Project 2: Ice Cream

There's a flavor of Ben and Jerry's ice cream called ``Everything but the ...'' that includes almonds, peanut butter cups, white-chocolate chunks, and toffee pieces among a mix of vanilla and chocolate ice cream. While everybody likes ice cream, many people like some parts more than others. Personally, I prefer vanilla ice cream to chocolate, and I particularly like white chocolate. My daughter Sam (who came up with the idea that led to this project) prefers chocolate ice cream, on the other hand.

When a large container of this ice cream is shared among a family, there is room for both competition and collaboration. People will compete for the bits that everybody likes, but if two people have complementary preferences they might cooperate. For example, if Bob likes almonds, he might take a serve of ice cream that is strategically selected to include many almonds.

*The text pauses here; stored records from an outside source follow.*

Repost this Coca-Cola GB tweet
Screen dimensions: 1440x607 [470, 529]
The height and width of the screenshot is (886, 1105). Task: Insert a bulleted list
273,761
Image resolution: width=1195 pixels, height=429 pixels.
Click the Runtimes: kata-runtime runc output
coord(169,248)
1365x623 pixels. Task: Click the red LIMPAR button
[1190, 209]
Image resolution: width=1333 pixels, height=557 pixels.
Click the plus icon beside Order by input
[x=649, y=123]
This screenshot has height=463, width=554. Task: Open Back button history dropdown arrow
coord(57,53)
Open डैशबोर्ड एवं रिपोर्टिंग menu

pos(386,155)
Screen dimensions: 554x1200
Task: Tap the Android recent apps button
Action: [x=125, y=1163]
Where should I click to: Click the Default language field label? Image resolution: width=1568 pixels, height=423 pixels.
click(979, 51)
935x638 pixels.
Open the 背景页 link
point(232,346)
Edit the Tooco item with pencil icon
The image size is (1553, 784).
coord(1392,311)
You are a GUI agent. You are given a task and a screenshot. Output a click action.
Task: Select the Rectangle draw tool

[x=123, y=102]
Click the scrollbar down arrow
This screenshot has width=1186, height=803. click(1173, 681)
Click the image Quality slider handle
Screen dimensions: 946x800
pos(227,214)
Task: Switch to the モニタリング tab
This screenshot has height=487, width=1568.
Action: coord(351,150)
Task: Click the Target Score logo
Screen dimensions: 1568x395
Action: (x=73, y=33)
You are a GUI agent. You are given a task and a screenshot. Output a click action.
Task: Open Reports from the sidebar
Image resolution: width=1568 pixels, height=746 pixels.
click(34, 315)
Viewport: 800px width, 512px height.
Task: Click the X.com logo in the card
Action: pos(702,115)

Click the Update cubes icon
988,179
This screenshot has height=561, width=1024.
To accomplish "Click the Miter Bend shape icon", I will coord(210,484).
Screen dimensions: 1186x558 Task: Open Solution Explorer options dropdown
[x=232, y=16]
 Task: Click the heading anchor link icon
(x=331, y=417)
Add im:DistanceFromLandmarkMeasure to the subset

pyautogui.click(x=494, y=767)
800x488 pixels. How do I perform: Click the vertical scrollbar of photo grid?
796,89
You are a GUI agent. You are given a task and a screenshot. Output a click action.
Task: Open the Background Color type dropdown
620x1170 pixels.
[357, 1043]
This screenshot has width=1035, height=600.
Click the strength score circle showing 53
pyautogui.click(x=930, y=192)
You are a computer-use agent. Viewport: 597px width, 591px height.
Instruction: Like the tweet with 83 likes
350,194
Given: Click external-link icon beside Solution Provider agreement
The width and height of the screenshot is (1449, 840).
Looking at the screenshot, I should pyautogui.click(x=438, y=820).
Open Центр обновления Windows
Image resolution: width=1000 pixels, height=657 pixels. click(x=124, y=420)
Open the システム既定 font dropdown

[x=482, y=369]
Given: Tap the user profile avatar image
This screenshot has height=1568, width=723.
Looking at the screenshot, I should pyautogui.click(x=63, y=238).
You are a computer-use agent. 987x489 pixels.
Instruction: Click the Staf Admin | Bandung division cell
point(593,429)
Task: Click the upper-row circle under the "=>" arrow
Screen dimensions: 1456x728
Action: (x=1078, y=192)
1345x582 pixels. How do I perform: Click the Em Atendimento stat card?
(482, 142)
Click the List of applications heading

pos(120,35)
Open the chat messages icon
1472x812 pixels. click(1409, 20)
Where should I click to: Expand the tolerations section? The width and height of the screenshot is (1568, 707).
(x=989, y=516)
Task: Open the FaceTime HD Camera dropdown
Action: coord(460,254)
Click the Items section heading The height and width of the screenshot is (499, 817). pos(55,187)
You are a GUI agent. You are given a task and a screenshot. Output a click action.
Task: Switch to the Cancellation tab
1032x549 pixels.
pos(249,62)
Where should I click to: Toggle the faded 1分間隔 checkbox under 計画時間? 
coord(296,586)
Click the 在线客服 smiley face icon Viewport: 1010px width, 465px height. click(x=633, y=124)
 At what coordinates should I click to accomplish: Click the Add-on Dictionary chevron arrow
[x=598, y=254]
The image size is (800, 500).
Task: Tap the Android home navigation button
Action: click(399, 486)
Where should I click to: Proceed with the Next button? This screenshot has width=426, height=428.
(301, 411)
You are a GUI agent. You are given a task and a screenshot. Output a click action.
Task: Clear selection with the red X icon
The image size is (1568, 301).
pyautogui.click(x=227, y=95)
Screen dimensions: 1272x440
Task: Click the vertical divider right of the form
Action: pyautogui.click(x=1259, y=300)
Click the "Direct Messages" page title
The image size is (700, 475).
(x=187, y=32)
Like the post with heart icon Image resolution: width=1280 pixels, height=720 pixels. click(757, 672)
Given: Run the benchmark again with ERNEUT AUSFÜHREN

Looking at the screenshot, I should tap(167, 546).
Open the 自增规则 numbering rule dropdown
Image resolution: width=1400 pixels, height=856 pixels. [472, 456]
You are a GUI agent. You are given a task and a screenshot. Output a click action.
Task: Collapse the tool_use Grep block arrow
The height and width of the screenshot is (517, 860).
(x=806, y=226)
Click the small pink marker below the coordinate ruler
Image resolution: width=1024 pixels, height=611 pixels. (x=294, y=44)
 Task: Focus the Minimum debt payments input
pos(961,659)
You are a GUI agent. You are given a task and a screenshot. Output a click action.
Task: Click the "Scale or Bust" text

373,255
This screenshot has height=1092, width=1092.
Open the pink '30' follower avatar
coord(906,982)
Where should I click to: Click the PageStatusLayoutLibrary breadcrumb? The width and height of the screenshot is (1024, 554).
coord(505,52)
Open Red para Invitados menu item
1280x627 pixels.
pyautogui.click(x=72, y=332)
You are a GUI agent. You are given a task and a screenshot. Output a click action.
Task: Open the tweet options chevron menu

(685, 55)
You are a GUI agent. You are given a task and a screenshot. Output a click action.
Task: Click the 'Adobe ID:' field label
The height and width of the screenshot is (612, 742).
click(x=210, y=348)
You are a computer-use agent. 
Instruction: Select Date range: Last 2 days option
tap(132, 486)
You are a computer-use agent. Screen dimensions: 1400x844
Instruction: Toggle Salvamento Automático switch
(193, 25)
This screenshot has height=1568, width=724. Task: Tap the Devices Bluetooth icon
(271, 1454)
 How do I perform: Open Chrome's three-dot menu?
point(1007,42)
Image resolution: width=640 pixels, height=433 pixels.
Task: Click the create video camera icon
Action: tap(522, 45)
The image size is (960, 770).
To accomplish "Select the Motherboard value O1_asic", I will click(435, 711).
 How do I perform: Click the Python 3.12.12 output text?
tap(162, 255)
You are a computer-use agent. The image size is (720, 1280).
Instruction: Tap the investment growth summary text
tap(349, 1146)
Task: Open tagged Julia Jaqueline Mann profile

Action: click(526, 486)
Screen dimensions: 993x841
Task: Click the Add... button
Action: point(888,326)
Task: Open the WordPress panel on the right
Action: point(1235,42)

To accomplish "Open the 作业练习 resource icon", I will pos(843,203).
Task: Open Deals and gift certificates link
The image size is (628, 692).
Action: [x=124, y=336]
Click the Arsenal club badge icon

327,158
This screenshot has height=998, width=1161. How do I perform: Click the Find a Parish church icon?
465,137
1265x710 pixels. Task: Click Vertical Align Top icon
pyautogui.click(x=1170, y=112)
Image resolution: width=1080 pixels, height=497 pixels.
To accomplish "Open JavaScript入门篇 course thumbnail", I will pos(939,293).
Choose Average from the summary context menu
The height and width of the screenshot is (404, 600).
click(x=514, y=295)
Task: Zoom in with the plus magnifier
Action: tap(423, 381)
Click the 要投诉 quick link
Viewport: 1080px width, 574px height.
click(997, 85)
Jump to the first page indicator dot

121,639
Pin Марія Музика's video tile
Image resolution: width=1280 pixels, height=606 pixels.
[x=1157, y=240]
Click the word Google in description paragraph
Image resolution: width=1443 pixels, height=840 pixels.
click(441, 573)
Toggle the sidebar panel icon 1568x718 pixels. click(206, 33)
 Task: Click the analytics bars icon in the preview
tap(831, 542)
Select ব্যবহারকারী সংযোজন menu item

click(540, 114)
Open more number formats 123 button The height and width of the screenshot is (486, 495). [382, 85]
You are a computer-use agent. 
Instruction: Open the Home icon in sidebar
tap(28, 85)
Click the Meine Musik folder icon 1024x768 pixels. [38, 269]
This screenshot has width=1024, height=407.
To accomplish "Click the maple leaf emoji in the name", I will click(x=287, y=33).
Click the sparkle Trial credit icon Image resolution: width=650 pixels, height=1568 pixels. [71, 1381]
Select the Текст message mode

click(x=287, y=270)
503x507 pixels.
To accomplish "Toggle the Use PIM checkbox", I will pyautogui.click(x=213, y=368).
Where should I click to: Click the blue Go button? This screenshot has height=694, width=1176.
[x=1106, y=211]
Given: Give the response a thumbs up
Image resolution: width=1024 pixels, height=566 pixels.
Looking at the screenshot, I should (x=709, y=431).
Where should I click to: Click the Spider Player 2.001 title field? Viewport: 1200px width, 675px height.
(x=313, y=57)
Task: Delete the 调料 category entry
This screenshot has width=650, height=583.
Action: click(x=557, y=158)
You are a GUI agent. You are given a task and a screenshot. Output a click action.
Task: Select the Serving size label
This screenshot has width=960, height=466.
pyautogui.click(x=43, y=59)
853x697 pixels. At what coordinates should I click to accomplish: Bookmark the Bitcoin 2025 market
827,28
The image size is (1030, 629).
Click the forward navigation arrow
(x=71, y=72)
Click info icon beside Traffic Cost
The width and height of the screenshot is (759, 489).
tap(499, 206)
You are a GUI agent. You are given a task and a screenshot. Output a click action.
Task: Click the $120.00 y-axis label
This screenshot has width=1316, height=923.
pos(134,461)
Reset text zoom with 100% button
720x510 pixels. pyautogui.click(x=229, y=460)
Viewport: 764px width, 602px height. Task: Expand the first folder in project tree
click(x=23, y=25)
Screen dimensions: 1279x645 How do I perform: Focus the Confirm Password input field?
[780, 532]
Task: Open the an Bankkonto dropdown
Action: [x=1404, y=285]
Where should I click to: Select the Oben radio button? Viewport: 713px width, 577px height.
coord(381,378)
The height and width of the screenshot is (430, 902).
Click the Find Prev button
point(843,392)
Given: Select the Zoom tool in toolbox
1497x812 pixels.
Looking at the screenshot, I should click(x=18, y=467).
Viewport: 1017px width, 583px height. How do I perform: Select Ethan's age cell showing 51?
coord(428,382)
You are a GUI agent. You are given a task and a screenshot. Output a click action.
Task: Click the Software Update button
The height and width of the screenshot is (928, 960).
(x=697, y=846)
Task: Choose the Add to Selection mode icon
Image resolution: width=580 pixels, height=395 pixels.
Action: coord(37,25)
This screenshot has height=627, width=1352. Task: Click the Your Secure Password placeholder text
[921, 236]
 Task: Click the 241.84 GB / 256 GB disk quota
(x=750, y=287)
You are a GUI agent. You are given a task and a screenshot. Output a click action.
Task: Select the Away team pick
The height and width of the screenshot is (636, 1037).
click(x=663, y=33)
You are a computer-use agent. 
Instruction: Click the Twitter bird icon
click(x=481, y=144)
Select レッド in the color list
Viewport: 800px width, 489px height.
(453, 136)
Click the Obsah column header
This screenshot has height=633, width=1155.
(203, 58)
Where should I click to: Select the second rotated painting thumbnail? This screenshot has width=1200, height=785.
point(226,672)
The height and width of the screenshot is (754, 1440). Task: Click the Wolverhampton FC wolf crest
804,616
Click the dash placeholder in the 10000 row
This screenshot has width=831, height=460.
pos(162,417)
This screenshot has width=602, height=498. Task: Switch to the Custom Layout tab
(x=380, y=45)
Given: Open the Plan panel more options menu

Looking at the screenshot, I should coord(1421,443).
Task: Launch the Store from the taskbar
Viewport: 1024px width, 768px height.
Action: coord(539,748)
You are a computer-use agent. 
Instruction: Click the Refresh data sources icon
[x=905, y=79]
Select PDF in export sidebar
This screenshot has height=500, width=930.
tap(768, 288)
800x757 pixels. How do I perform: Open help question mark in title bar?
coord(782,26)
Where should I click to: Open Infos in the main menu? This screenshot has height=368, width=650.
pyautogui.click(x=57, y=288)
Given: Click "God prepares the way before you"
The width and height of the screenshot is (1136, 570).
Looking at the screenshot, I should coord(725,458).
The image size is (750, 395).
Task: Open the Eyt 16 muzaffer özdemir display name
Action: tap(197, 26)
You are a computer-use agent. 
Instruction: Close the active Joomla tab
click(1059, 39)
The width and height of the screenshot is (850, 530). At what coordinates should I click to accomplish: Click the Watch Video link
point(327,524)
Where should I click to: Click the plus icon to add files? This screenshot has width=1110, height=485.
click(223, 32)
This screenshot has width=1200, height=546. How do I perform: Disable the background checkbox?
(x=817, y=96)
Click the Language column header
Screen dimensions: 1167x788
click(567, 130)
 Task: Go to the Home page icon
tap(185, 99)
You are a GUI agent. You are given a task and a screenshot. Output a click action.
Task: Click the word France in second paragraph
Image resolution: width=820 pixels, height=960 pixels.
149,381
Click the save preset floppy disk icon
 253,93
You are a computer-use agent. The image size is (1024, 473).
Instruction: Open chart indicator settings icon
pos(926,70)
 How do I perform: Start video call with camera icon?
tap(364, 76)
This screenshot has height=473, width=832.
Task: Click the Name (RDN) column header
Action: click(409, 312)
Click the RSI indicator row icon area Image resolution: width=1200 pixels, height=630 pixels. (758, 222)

That might expose a new layer of ice cream with toffee pieces that Alice particularly likes, so Bob hands the container to Alice when he's done.

The Reliable Ice-Cream Company makes a family-sized ice cream container that is 24cm long by 15cm wide by 8cm high. We'll model the container as a grid of cells, each cell being a cube of side length 1cm. A cell can contain one of F flavors, corresponding to either a special ingredient (e.g., a nut) or a base flavor (e.g., vanilla ice cream). The Reliable Ice-Cream Company is reliable because they guarantee a fixed and equal number of cells of each flavor, and advertise those numbers on the container label. So if you haven't seen any almonds yet, they're waiting in the lower layers! The ice cream is randomly ``shuffled'' so that each cell has the same independent probability of being occupied by a certain flavor. The Reliable Ice Cream Company manufactures nine kinds of ice cream, one for each of the following values of F: {2,3,4,5,6,8,9,10,12}.

The ice cream is shared among a family of p people in the following manner: A person, say Alice, is chosen randomly to go first. Alice serves herself some ice cream according to the procedure described below. Then Alice chooses who in the family to pass the ice cream container to next, say Bob. Bob then serves himself, and chooses another family member, and so on. Every family member gets to receive the container exactly $\lfloor \frac{120}{p} \rfloor$ times, and is allowed to take up to 24 units of ice cream each time. When passing the ice cream around, you cannot pass the container to somebody who has already had h helpings if there are family members who have received fewer than h helpings.

To help yourself to ice cream, you employ a 2cmx2cm ``spoon''. This spoon can be placed anywhere in the container that is aligned with the grid boundaries, and will serve you from the topmost 1cm layer that sits below the spoon. In a new ice cream container, that will always be 4 cells of ice cream from the topmost layer. In a partially consumed container, the spoon might (a) get less than 4 cells from the topmost layer because some cells have already been taken; or alternatively (b) take ice cream from a lower layer that has been exposed because all of the cells above have been cleared. Note that a layer does not have to be cleared completely to access lower layers; only the region vertically above the selected region needs to have been cleared.

You will be able to see straight down, meaning that as part of a layer of the ice cream is cleared away on each spoonful, the distribution of flavors underneath becomes known. You can take as many spoonfuls as needed while you have the ice cream, subject to the constraints above. You don't see the state of the ice cream until you receive the container. However, you do get incremental updates as you remove each spoonful, and you see the updated contents of each family member's bowl at the end of their turn.

Your preferences are determined by a random permutation $f_1,\ldots,f_F$ of the F flavors. So f₁ is your favorite flavor, and f_F is your least favorite flavor. You want to have lots of f₁, and little of f_F, if possible. Your individual score S will be calculated as

$$\sum_{i=1..F} (F-i+1)*\mbox{count}(f_i)$$

where a bigger score is better. The term count(f) is the number of cells of flavor f you have accumulated. Since you're a family and want each other to enjoy their ice cream too, your final score also depends on a group score G defined as the average of the individual scores of all the other family members. Your final score is (S+G)/2.

You don't know the permutations of the other family members, but you do get to see what they put in their bowls, so you can make an educated guess.